» Task details:
Return every line of the material below as a JSON list of strings, one string per line, skipping blank lines.

» Input material:
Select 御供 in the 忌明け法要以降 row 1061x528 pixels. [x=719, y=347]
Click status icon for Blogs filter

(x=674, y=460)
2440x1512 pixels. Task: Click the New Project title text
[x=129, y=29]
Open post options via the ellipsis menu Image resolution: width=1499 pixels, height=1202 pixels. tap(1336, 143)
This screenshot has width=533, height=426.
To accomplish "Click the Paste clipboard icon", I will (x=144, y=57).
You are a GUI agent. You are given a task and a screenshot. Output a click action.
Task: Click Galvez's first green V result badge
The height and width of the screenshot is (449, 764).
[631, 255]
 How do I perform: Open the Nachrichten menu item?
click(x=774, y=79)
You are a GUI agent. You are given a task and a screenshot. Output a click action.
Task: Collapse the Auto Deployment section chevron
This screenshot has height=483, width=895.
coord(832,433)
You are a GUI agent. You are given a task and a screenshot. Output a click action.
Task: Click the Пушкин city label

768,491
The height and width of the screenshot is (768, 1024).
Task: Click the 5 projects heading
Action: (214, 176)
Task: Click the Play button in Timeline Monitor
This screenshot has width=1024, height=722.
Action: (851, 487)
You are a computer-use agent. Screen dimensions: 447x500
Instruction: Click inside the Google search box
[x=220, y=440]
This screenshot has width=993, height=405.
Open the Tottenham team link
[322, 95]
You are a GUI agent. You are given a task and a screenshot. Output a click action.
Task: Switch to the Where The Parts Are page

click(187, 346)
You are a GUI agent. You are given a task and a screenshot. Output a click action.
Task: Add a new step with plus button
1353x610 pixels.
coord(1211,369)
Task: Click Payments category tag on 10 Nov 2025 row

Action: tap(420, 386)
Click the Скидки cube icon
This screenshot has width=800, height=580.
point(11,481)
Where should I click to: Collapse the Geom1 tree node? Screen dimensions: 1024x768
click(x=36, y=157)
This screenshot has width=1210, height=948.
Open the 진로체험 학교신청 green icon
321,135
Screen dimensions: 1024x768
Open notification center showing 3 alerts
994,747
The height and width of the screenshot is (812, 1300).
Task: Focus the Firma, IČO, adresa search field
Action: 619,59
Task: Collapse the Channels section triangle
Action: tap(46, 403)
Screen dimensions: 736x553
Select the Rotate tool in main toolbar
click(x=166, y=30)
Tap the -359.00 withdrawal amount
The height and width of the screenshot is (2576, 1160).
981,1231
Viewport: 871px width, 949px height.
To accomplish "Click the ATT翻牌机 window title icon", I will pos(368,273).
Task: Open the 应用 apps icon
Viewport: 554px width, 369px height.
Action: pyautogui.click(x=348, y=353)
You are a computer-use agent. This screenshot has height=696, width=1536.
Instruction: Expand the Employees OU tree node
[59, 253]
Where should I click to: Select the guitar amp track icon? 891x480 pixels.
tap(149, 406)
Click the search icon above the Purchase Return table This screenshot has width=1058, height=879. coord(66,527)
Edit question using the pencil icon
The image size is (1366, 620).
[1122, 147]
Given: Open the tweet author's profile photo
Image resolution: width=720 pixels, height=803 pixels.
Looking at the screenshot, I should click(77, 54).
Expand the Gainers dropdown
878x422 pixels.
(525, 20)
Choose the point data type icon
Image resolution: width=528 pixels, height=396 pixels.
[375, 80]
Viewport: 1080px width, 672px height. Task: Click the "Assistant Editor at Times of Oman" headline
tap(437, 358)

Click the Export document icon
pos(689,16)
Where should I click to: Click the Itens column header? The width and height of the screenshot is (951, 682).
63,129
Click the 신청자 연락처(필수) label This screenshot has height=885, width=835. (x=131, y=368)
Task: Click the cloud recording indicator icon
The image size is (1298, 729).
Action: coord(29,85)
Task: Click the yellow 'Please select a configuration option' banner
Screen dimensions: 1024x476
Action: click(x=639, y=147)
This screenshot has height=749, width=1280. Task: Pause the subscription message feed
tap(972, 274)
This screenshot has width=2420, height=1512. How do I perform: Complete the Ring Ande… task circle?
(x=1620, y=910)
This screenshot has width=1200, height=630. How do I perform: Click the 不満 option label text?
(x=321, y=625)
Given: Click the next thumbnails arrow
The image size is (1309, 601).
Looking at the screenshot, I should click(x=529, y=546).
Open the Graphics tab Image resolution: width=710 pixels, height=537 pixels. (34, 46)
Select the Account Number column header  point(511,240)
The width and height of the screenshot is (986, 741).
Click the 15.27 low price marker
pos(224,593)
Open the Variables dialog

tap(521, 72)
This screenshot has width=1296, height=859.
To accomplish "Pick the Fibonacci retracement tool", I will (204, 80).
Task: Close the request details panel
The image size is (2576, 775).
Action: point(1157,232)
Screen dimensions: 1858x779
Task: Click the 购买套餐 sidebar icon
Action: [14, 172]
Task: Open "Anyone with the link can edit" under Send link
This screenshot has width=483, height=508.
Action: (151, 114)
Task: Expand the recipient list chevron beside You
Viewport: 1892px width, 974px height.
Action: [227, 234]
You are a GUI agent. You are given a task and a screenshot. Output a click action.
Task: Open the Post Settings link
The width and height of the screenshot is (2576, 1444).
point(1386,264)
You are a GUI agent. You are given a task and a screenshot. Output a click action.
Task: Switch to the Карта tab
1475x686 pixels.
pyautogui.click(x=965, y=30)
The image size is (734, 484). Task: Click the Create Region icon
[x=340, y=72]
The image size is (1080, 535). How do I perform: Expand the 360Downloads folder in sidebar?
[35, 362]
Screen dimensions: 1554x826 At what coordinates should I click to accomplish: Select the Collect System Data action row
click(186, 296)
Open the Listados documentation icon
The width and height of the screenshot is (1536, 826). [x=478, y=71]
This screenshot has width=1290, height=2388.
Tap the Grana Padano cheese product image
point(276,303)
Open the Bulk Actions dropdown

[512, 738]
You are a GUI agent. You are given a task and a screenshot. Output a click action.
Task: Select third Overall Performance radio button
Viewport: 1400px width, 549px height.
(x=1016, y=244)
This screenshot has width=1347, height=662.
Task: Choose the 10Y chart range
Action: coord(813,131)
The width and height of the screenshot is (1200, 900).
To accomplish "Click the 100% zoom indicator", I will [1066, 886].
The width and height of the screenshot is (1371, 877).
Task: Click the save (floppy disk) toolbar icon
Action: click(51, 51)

» Correct result:
[
  "Select 御供 in the 忌明け法要以降 row 1061x528 pixels. [x=719, y=347]",
  "Click status icon for Blogs filter",
  "(x=674, y=460)",
  "2440x1512 pixels. Task: Click the New Project title text",
  "[x=129, y=29]",
  "Open post options via the ellipsis menu Image resolution: width=1499 pixels, height=1202 pixels. tap(1336, 143)",
  "This screenshot has width=533, height=426.",
  "To accomplish \"Click the Paste clipboard icon\", I will (x=144, y=57).",
  "You are a GUI agent. You are given a task and a screenshot. Output a click action.",
  "Task: Click Galvez's first green V result badge",
  "The height and width of the screenshot is (449, 764).",
  "[631, 255]",
  " How do I perform: Open the Nachrichten menu item?",
  "click(x=774, y=79)",
  "You are a GUI agent. You are given a task and a screenshot. Output a click action.",
  "Task: Collapse the Auto Deployment section chevron",
  "This screenshot has height=483, width=895.",
  "coord(832,433)",
  "You are a GUI agent. You are given a task and a screenshot. Output a click action.",
  "Task: Click the Пушкин city label",
  "768,491",
  "The height and width of the screenshot is (768, 1024).",
  "Task: Click the 5 projects heading",
  "Action: (214, 176)",
  "Task: Click the Play button in Timeline Monitor",
  "This screenshot has width=1024, height=722.",
  "Action: (851, 487)",
  "You are a computer-use agent. Screen dimensions: 447x500",
  "Instruction: Click inside the Google search box",
  "[x=220, y=440]",
  "This screenshot has width=993, height=405.",
  "Open the Tottenham team link",
  "[322, 95]",
  "You are a GUI agent. You are given a task and a screenshot. Output a click action.",
  "Task: Switch to the Where The Parts Are page",
  "click(187, 346)",
  "You are a GUI agent. You are given a task and a screenshot. Output a click action.",
  "Task: Add a new step with plus button",
  "1353x610 pixels.",
  "coord(1211,369)",
  "Task: Click Payments category tag on 10 Nov 2025 row",
  "Action: tap(420, 386)",
  "Click the Скидки cube icon",
  "This screenshot has width=800, height=580.",
  "point(11,481)",
  "Where should I click to: Collapse the Geom1 tree node? Screen dimensions: 1024x768",
  "click(x=36, y=157)",
  "This screenshot has width=1210, height=948.",
  "Open the 진로체험 학교신청 green icon",
  "321,135",
  "Screen dimensions: 1024x768",
  "Open notification center showing 3 alerts",
  "994,747",
  "The height and width of the screenshot is (812, 1300).",
  "Task: Focus the Firma, IČO, adresa search field",
  "Action: 619,59",
  "Task: Collapse the Channels section triangle",
  "Action: tap(46, 403)",
  "Screen dimensions: 736x553",
  "Select the Rotate tool in main toolbar",
  "click(x=166, y=30)",
  "Tap the -359.00 withdrawal amount",
  "The height and width of the screenshot is (2576, 1160).",
  "981,1231",
  "Viewport: 871px width, 949px height.",
  "To accomplish \"Click the ATT翻牌机 window title icon\", I will pos(368,273).",
  "Task: Open the 应用 apps icon",
  "Viewport: 554px width, 369px height.",
  "Action: pyautogui.click(x=348, y=353)",
  "You are a computer-use agent. This screenshot has height=696, width=1536.",
  "Instruction: Expand the Employees OU tree node",
  "[59, 253]",
  "Where should I click to: Select the guitar amp track icon? 891x480 pixels.",
  "tap(149, 406)",
  "Click the search icon above the Purchase Return table This screenshot has width=1058, height=879. coord(66,527)",
  "Edit question using the pencil icon",
  "The image size is (1366, 620).",
  "[1122, 147]",
  "Given: Open the tweet author's profile photo",
  "Image resolution: width=720 pixels, height=803 pixels.",
  "Looking at the screenshot, I should click(77, 54).",
  "Expand the Gainers dropdown",
  "878x422 pixels.",
  "(525, 20)",
  "Choose the point data type icon",
  "Image resolution: width=528 pixels, height=396 pixels.",
  "[375, 80]",
  "Viewport: 1080px width, 672px height. Task: Click the \"Assistant Editor at Times of Oman\" headline",
  "tap(437, 358)",
  "Click the Export document icon",
  "pos(689,16)",
  "Where should I click to: Click the Itens column header? The width and height of the screenshot is (951, 682).",
  "63,129",
  "Click the 신청자 연락처(필수) label This screenshot has height=885, width=835. (x=131, y=368)",
  "Task: Click the cloud recording indicator icon",
  "The image size is (1298, 729).",
  "Action: coord(29,85)",
  "Task: Click the yellow 'Please select a configuration option' banner",
  "Screen dimensions: 1024x476",
  "Action: click(x=639, y=147)",
  "This screenshot has height=749, width=1280. Task: Pause the subscription message feed",
  "tap(972, 274)",
  "This screenshot has width=2420, height=1512. How do I perform: Complete the Ring Ande… task circle?",
  "(x=1620, y=910)",
  "This screenshot has width=1200, height=630. How do I perform: Click the 不満 option label text?",
  "(x=321, y=625)",
  "Given: Click the next thumbnails arrow",
  "The image size is (1309, 601).",
  "Looking at the screenshot, I should click(x=529, y=546).",
  "Open the Graphics tab Image resolution: width=710 pixels, height=537 pixels. (34, 46)",
  "Select the Account Number column header  point(511,240)",
  "The width and height of the screenshot is (986, 741).",
  "Click the 15.27 low price marker",
  "pos(224,593)",
  "Open the Variables dialog",
  "tap(521, 72)",
  "This screenshot has width=1296, height=859.",
  "To accomplish \"Pick the Fibonacci retracement tool\", I will (204, 80).",
  "Task: Close the request details panel",
  "The image size is (2576, 775).",
  "Action: point(1157,232)",
  "Screen dimensions: 1858x779",
  "Task: Click the 购买套餐 sidebar icon",
  "Action: [14, 172]",
  "Task: Open \"Anyone with the link can edit\" under Send link",
  "This screenshot has width=483, height=508.",
  "Action: (151, 114)",
  "Task: Expand the recipient list chevron beside You",
  "Viewport: 1892px width, 974px height.",
  "Action: [227, 234]",
  "You are a GUI agent. You are given a task and a screenshot. Output a click action.",
  "Task: Open the Post Settings link",
  "The width and height of the screenshot is (2576, 1444).",
  "point(1386,264)",
  "You are a GUI agent. You are given a task and a screenshot. Output a click action.",
  "Task: Switch to the Карта tab",
  "1475x686 pixels.",
  "pyautogui.click(x=965, y=30)",
  "The image size is (734, 484). Task: Click the Create Region icon",
  "[x=340, y=72]",
  "The image size is (1080, 535). How do I perform: Expand the 360Downloads folder in sidebar?",
  "[35, 362]",
  "Screen dimensions: 1554x826 At what coordinates should I click to accomplish: Select the Collect System Data action row",
  "click(186, 296)",
  "Open the Listados documentation icon",
  "The width and height of the screenshot is (1536, 826). [x=478, y=71]",
  "This screenshot has width=1290, height=2388.",
  "Tap the Grana Padano cheese product image",
  "point(276,303)",
  "Open the Bulk Actions dropdown",
  "[512, 738]",
  "You are a GUI agent. You are given a task and a screenshot. Output a click action.",
  "Task: Select third Overall Performance radio button",
  "Viewport: 1400px width, 549px height.",
  "(x=1016, y=244)",
  "This screenshot has width=1347, height=662.",
  "Task: Choose the 10Y chart range",
  "Action: coord(813,131)",
  "The width and height of the screenshot is (1200, 900).",
  "To accomplish \"Click the 100% zoom indicator\", I will [1066, 886].",
  "The width and height of the screenshot is (1371, 877).",
  "Task: Click the save (floppy disk) toolbar icon",
  "Action: click(51, 51)"
]